◆ EXERCISE INSTRUCTIONS ◆
Could you write out the lines from the one with "Image resolution: width=654" to the one with "515x467 pixels. click(x=202, y=408)", substituting "Mumbai" for "Bangalore" and keeping everything else the same? Leave the pictures out.

*** THE RECORDS

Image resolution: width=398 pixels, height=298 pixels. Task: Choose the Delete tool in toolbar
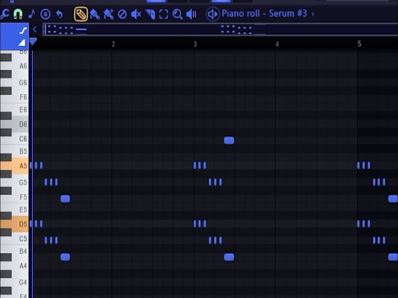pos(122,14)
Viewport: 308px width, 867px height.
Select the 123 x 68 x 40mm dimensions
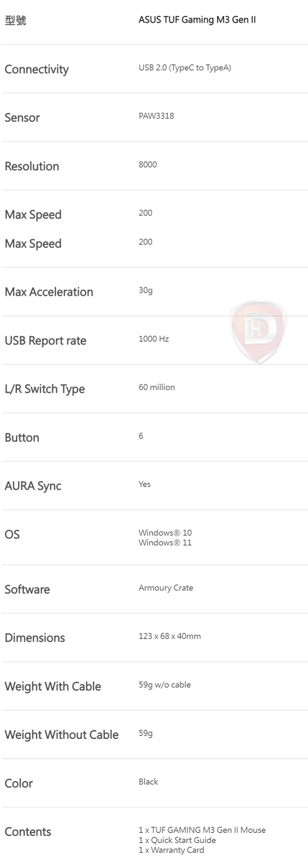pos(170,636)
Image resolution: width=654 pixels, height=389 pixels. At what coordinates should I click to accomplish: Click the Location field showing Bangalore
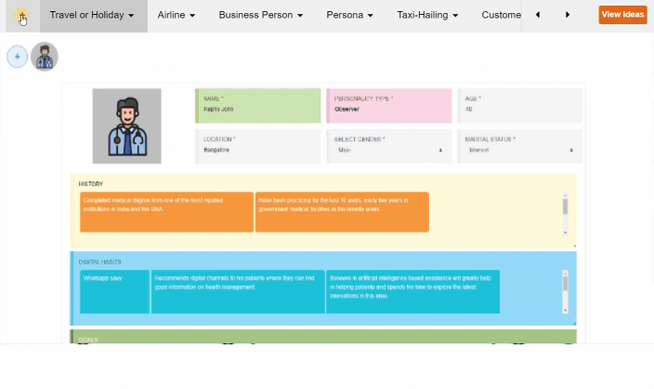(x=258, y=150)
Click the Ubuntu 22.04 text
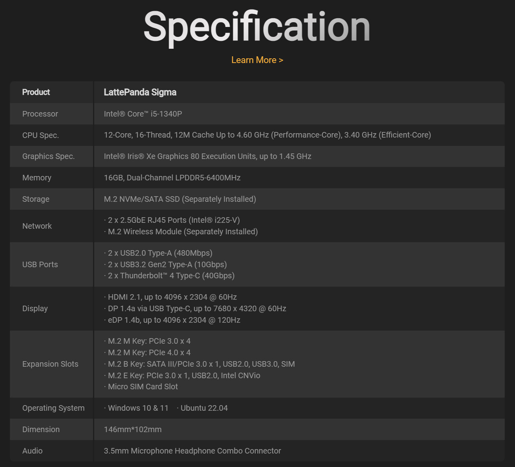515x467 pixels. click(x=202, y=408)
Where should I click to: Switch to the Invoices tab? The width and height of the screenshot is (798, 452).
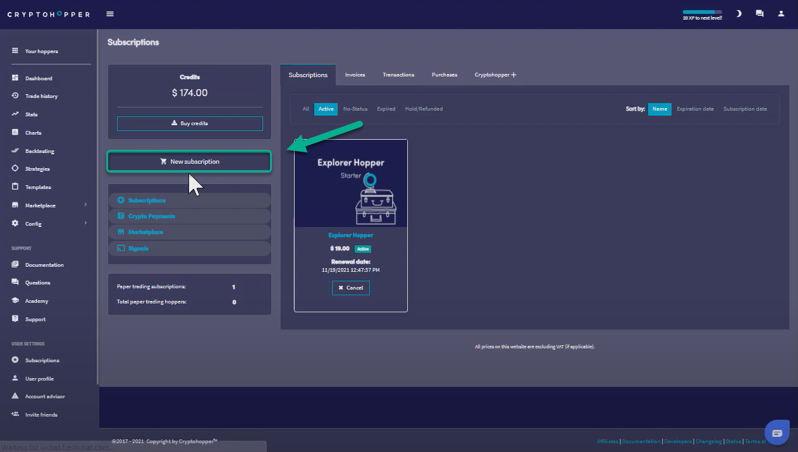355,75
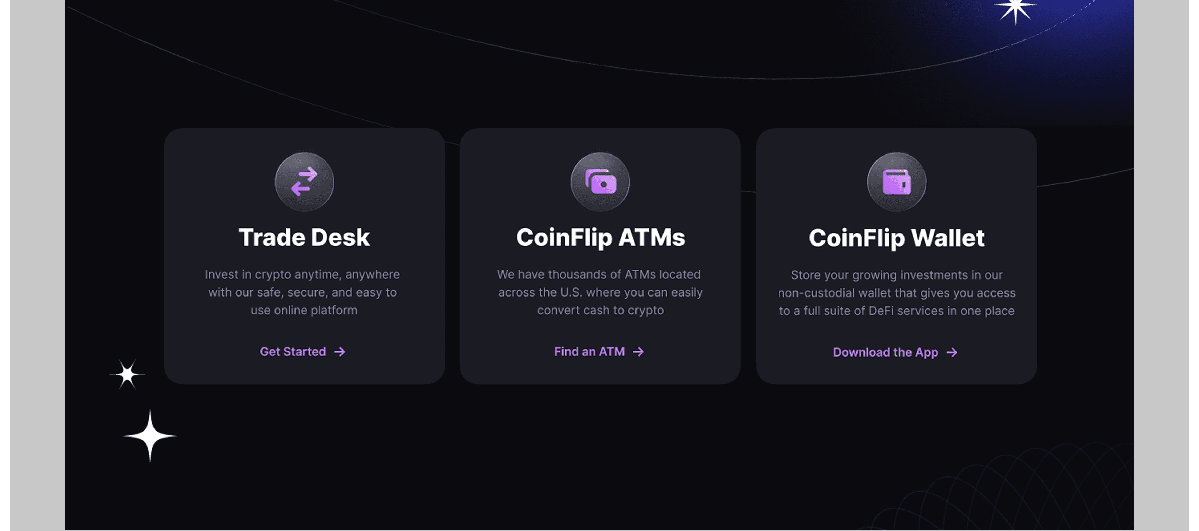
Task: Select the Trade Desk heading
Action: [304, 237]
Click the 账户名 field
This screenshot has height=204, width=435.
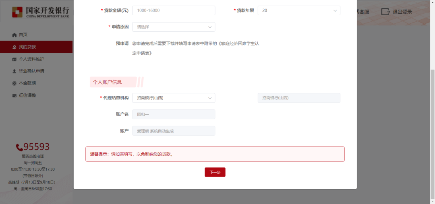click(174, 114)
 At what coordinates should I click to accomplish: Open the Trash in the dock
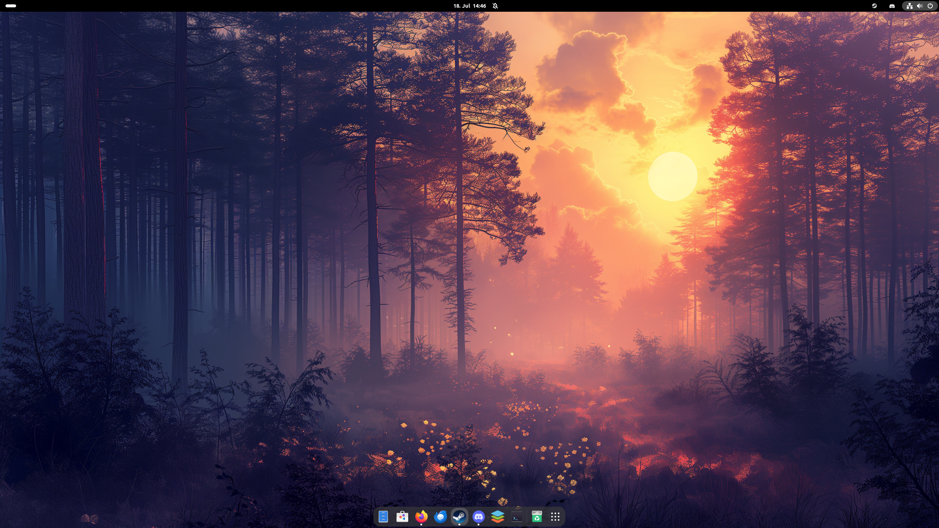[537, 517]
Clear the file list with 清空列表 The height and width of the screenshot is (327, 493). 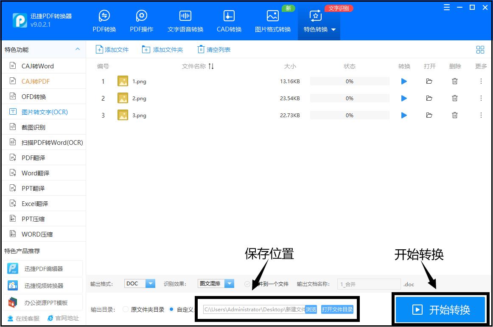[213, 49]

******
*** THE RECORDS

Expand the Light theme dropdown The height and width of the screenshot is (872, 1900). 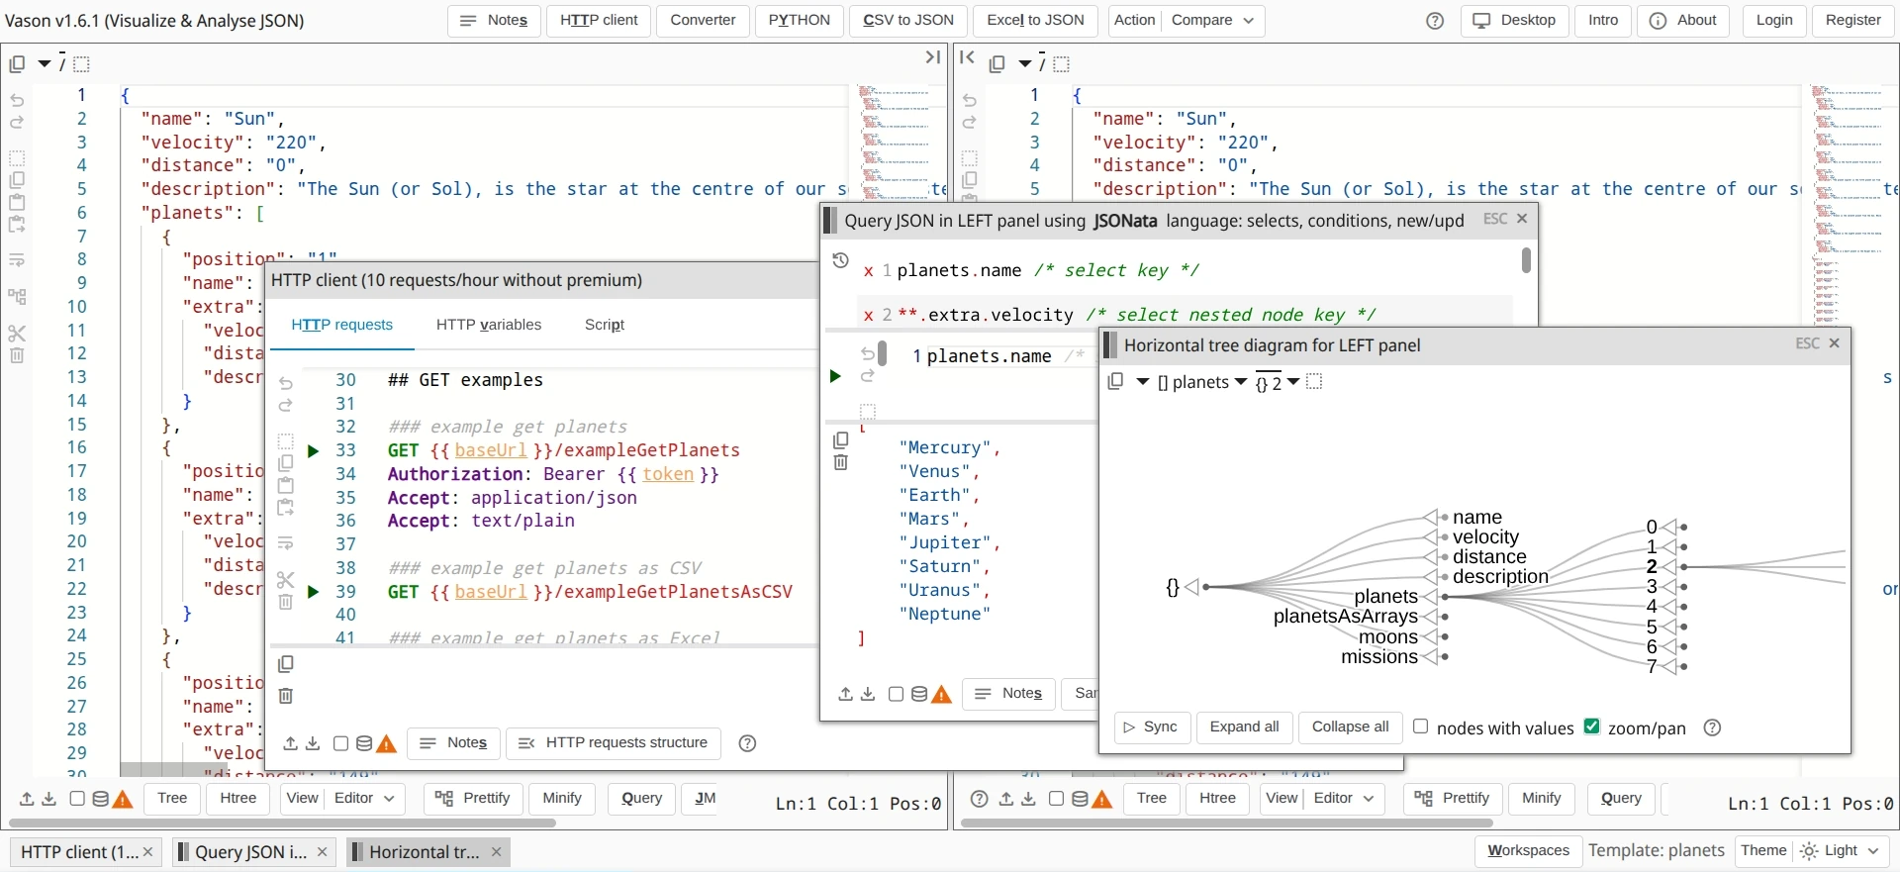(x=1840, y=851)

******

◆ TASK SOLUTION ◆
Image resolution: width=654 pixels, height=389 pixels. At what coordinates should I click to accomplish: Click the Location field showing Mumbai
(x=258, y=150)
Click the Ubuntu 22.04 text
515x467 pixels. click(x=202, y=408)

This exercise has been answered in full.